The character of Stephen Dedalus featured not just in ‘Ulysses’, but in Joyce’s earlier novel, ‘A Portrait of the Artist As a Young Man’. Stephen is in many ways an alter ego of Joyce. ‘Portrait’ was published in 1914 and was a reworking of an earlier book entitled ‘Stephen Hero’, which Joyce abandoned and largely rewrote.

Only half the manuscript of ‘Stephen Hero’ survives, but it was published after Joyce’s death. ‘Stephen Hero’ has a chapter set in Mullingar, where Stephen goes to visit his godfather, Mr Fulham. Fulham’s house appears to be Levington Park, and the name Fulham was probably borrowed from a family of that name living in Mount Street.

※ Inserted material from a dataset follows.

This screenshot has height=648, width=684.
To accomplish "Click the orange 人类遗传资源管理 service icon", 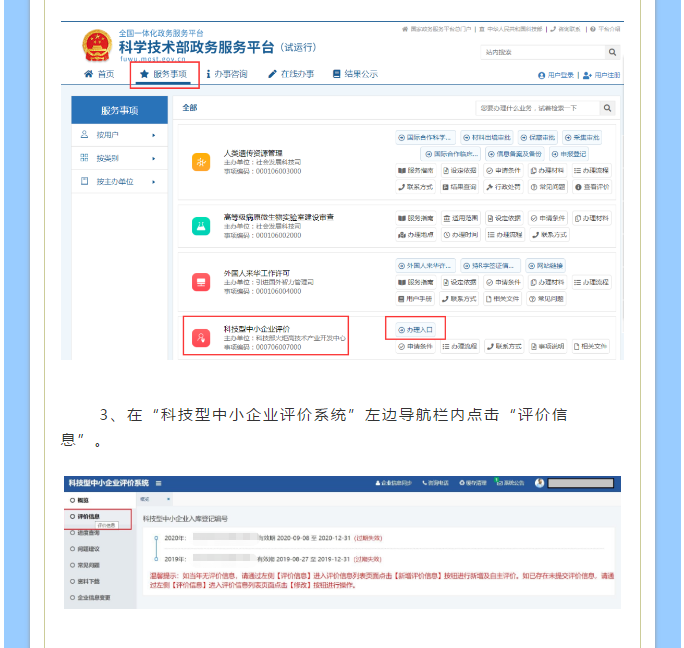I will (200, 161).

Stephen travels to Mullingar by train and is met at the station and driven around the town by a character known as ‘Dan the Jarvey’. During his stay in Mullingar, Stephen also visits the Westmeath Examiner office, has a drink with the reporter Garvey in the Greville Arms and chats up the barmaid there who has the whole life and soul of the town at her fingertips and knows all the local gossip.

He meets an old acquaintance called Nash, who tells him that Mullingar is "a God forsaken hole", and along with Nash and Garvey comes across a tragedy at the Dublin Bridge when the body of a woman patient from the asylum is taken from the canal.

Stephen’s visit to Mullingar is not mentioned in ‘Ulysses’. At one point, however, he wonders "what the weather is like down in Westmeath".

Remembering the connection

Leo Daly.

In 1975, Mullingar author Leo Daly published his groundbreaking work, ‘James Joyce and the Mullingar Connection’. Leo’s book was the first to highlight the links between Joyce and Mullingar and the ways in which Joyce remembered and was shaped by the town.

Leo also wrote a number of short plays focusing on Joyce’s time in Westmeath and also organised concerts and other entertainments to celebrate Bloomsday (June 16) and Joyce’s birthday (February 2).

The Greville Arms Hotel has a waxwork figure of Joyce in the Ulysses Bar. The James Joyce restaurant in the hotel was opened by Joyce’s nephew, Ken Monaghan. There is a copy of a 1925 edition of ‘Ulysses’ on display in the hotel museum.

The Greville Arms as it looked during Joyce's time.

The Ulysses Bar also displays photos of Joyce and of Mullingar as it looked when he was living here, and a framed copy of an article by former Westmeath county librarian, Marian Keaney, entitled ‘Blooming in Mullingar’, detailing the Mullingar connections in Joyce’s writings. A plaque commemorating Milly Bloom is located on the wall of Fagan Office Supplies and Toymaster on Pearse Street, the location of Phil Shaw’s stationary business and post office and photo studio.

A mural of Joyce has been created on the wall of Chambers bar in Mount Street across the road from where Joyce and his father worked and there is also a plaque commemorating Joyce and his visits to Mullingar in the Market House. Caffrey’s Bar also contains photos of the author who drank and dined in what was once Connellan’s Tea, Wine and Spirit Merchants.

• This article is dedicated to the memory of Leo Daly (1920-2010), Joycean scholar and Mullingar historian.